Track change can be done with LaTexdiff.

I wrote a simple macro in Excel that take care of tables, and I am sure that Python and Stata offer modules that enable you to write tables to LaTex.

My 2-cents: Word is great for any document less than two pages long. Once you are on page two, problems start: page counts differ every time you open a docuemnt, footnotes that are on the wrong page, styles that screw up, numbering issues, etc, etc.

Word was never made for academics ;-)



Ties de Kok
May 21, 2017

@Martien, thanks for sharing! I have been playing with the idea of switching over to an on-line LaTex editor (like Overleaf or ShareLaTex) instead of using TexStudio. 

Have you experienced any compromises that you had to make when using an on-line editor compared to a local one? For example, have you experienced any problems with using packages in Overleaf, or any problems with version control (I like to use GitHub)? 

Martien Lubberink
May 25, 2017

Actually it runs like a charm. In particular for collaboration, When I work off-line using Kile under Linux (or Sublime / WinEdt in Windows), I copy the text from Overleaf into my local tex file, and I get the same results. Copying back to Overleaf also leads to no, nada problems. Never had an issue with packages, and I use a lot! (My \begin{document} starts at line 130). 

The only line that is different is this one: \newcommand{\bibpad}{/home/martien/Dropbox/bib/bibmerge_named}
this points to my local bibtex file. In overleaf that line is: \newcommand{\bibpad}{bibmerge_named} with the bibtex file in the project Overleaf folder.

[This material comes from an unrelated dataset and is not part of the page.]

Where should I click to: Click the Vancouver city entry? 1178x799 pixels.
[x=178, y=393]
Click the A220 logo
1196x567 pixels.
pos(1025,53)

I did not try github with Latex yet, but Overleaf has a facility that enables cloing to github. 

To mark differences, I use Meld and Latexdiff.

Martien Lubberink
May 25, 2017

While we are at it, it would perhaps be useful to share Latex bibliography style files, (or bst files) for specific journals. I generated some bst files for various journals. Anyone interested?

Ties de Kok
May 25, 2017

Great, you convinced me to certainly give Overleaf a try.

With regards to your suggestion, yes! I also might have 1 or 2 bst files that I modified to contribute.

Shall we start a new thread for these (so that it is easier for people to find)?